MA Comparative Literature/History
About this course
Comparative literature is the study of literary works across cultural and national boundaries, engaging with texts from different languages, traditions, periods, and genres alongside the critical and theoretical frameworks that help us understand how literature works across these differences. It is a discipline that resists the narrowness of national literary canons, asking instead what happens when we read across borders and what the patterns, differences, and shared concerns across literary traditions reveal about human experience. Pairing it with history adds a rigorous empirical and archival dimension, grounding the comparative study of literature in the actual contexts of its production. At the University of Glasgow this four-year, full-time Joint Honours programme develops your engagement with both disciplines within a university that has exceptional strengths in literary studies and history. You will read works from across languages and periods, developing your critical vocabulary and your ability to engage with different scholarly traditions, while also studying historical methods, archives, and the major debates in historiography from different periods and regions.
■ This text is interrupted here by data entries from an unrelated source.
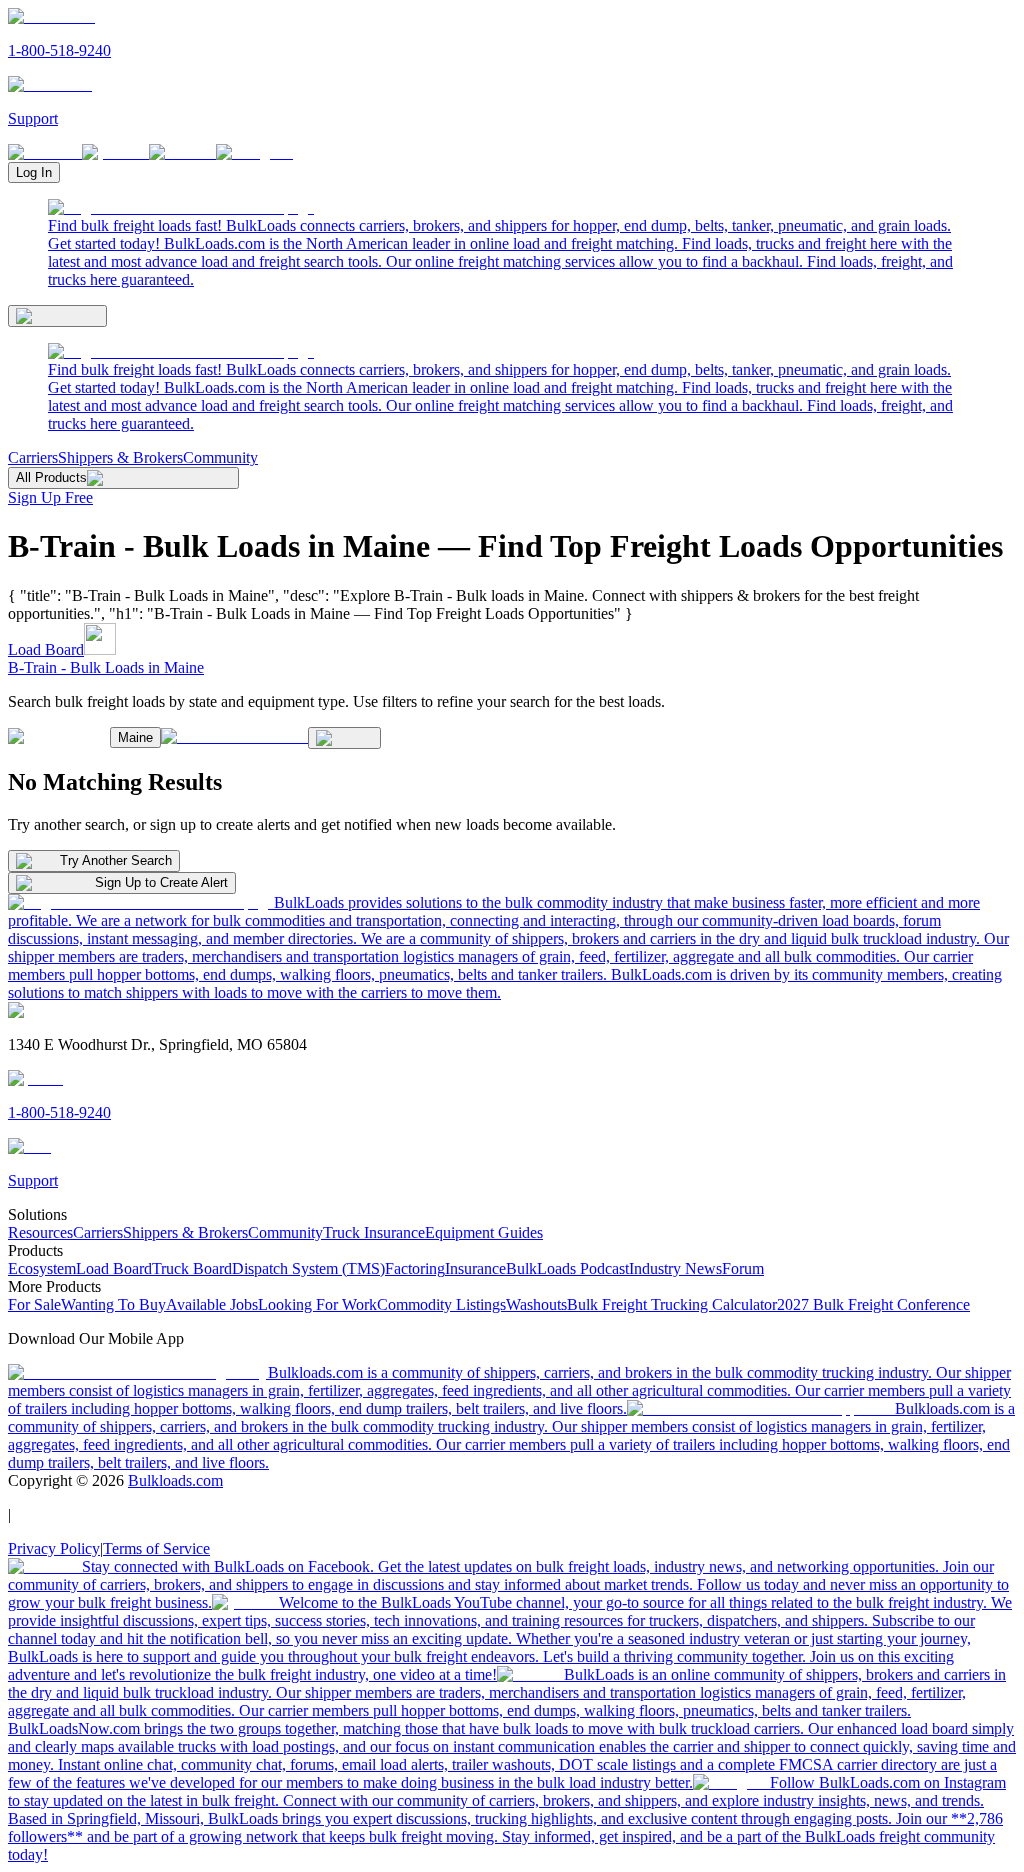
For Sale (34, 1304)
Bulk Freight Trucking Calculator (672, 1304)
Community (220, 457)
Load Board (46, 649)
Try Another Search (116, 860)
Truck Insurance (374, 1232)
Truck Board (192, 1268)
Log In (34, 172)
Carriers (33, 457)
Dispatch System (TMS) (308, 1268)
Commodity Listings (441, 1304)
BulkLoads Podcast (567, 1268)
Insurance (475, 1268)
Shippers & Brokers (120, 457)
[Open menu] (57, 316)
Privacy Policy (54, 1548)
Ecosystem (42, 1268)
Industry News (675, 1268)
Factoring (415, 1268)
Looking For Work (317, 1304)
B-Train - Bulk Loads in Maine (106, 667)
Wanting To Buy (113, 1304)
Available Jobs (212, 1304)
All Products (51, 477)
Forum (743, 1268)
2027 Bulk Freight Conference (873, 1304)
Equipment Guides (484, 1232)
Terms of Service (156, 1548)
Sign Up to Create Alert (161, 882)
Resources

A year abroad is built into the programme, giving you the opportunity to study at a partner university in another country and to encounter different literary and historical cultures at first hand. Graduates of comparative literature and history move into careers in publishing, journalism, academia, the civil service, education, heritage, and the cultural sector. The research, analytical, and communication skills the combination develops are valued across a wide range of professional contexts, and many graduates are distinctive in the graduate job market because their training spans disciplines and cultures in a way that most single-subject degrees do not. Further study at postgraduate level in comparative literature, literary theory, history, or a related field is a natural next step for those who want to develop specialist expertise or pursue academic research careers.